Summary and Conclusions
Episiotomy is one of the most common surgical procedures in the world; it was introduced in clinical practice in the eighteenth century without having a strong scientific evidence for its benefits.
Episiotomy was indicated in the following conditions fetal or maternal distress also when perineum is not distending due to rigidity or delivery of large infant
Timing of episiotomy is very important because if episiotomy is performed early lead to more bleeding .While if episiotomy is performed too late the muscles of the perineal floor will have under gone excessive stretching.
Types of episiotomy are midline episiotomy, mediolateral episiotomy and modified midline episiotomy.
Episiotomy continues to be a frequently used procedure in obstetrics despite little scientific support for its routine use. Episiotomy fails to accomplish the majority of goals stated as reasons for its use. Episiotomy does not decrease damage to the perineum but rather increase it. Episiotomy fails to prevent the development of pelvic relaxation and its attendant complications. Rather than decreasing maternal morbidity also it increases blood loss and is related to greater initial postpartum pain and dyspareunia. It has been associated with a more difficult and lengthy repair as measured by the need for suture material and operating room time, the claims of a protective effect on the fetus in shortening the second stage of labor, improving Apgar scores, and preventing perineal asphyxia have not been to be correct The value of episiotomy use on a routine basis bears. In addition, scientific examination in prospective randomized, controlled trials. These types of trials are certainly achievable, ethically correct, and much needed, until these trials completed and published, obstetricians should not routinely perform the procedure but rather determine the need for episiotomy on a case by case basis.
Episiotomy was initially used based on theoretical benefit with little evidence supporting claims that it prevented sever perineal lacerations or pelvic floor dysfunction, as principles of evidence-based medicine have begun to influence obstetrical practice, the utility of routine episiotomy has been called into question. Several observational studies have suggested that episiotomy increases the risk of third and fourth degree lacerations. A recent Cochrane review of 6 randomized controlled clinical trials comparing routine versus restricted use of episiotomy showed that episiotomy was associated with more second degree perineal trauma, without significant differences in dyspareunia sever perineal trauma or sever pain.

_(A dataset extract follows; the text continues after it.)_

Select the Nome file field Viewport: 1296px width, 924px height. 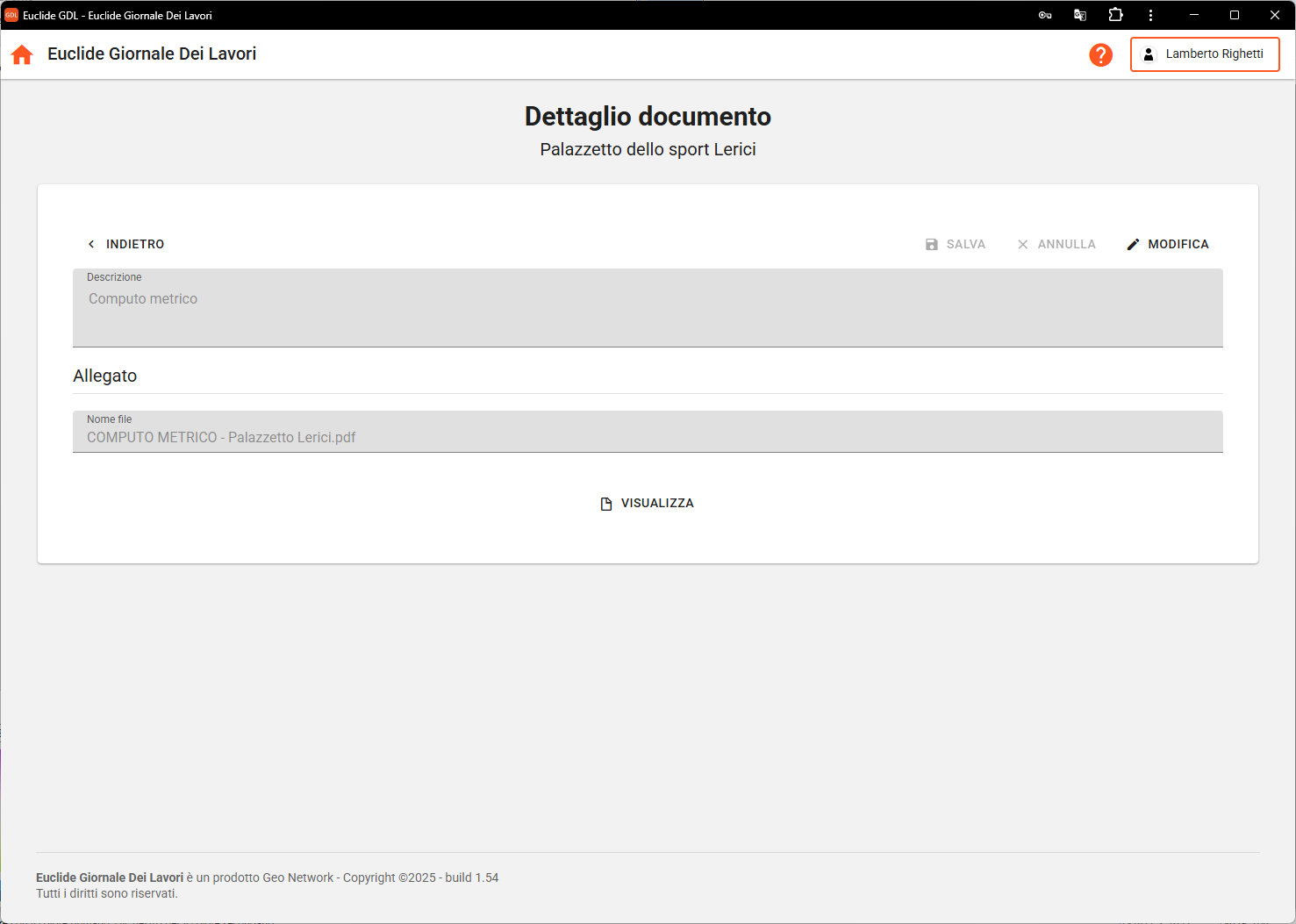point(648,432)
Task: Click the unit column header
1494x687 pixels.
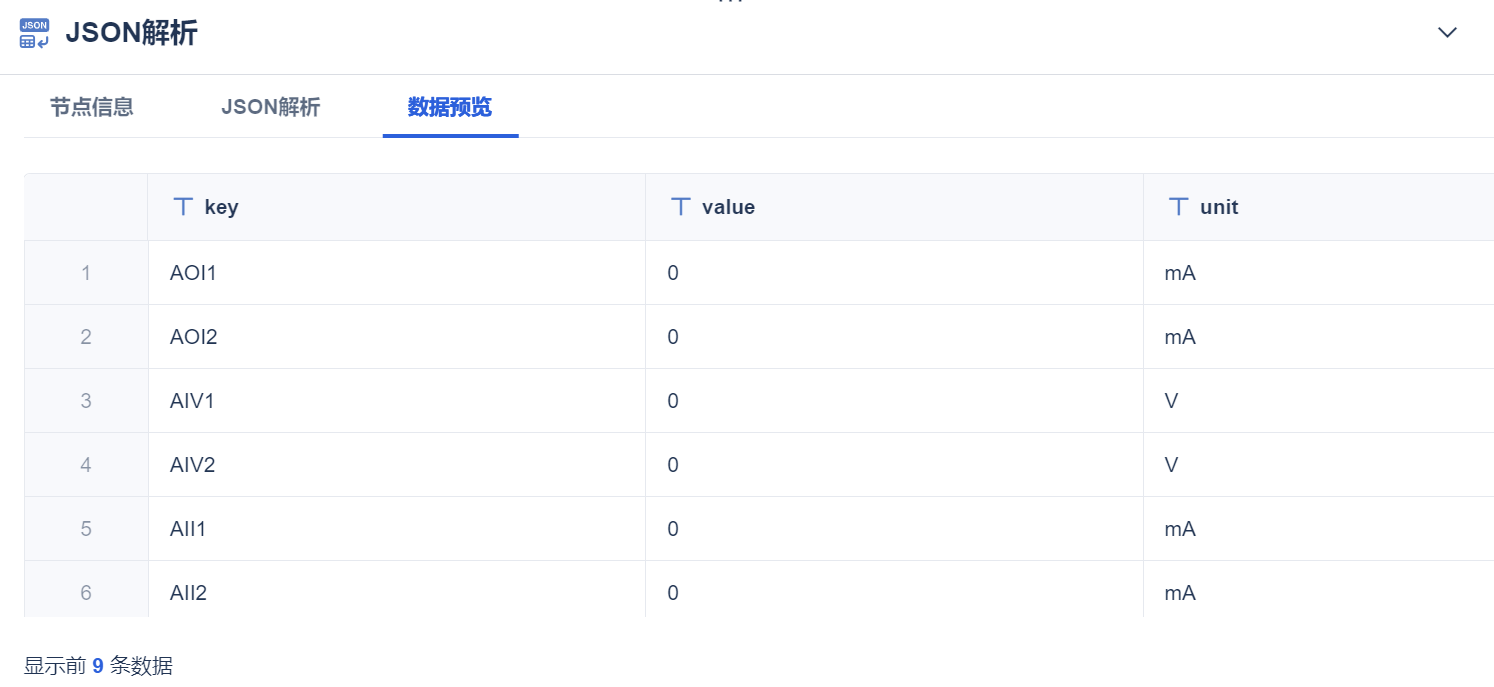Action: tap(1219, 208)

The time has come to take on the professional responsibility of setting and achieving goals for reducing episiotomy use. Much as surgical specialists have reduced use of procedures like knee surgery for arthritis and tonsillectomy in children, clinicians must attend to aligning research evidence and episiotomy use. Clinicians need to work within hospitals, practices, and birthing centers to better track the prevalence of circumstances that likely warrant its use.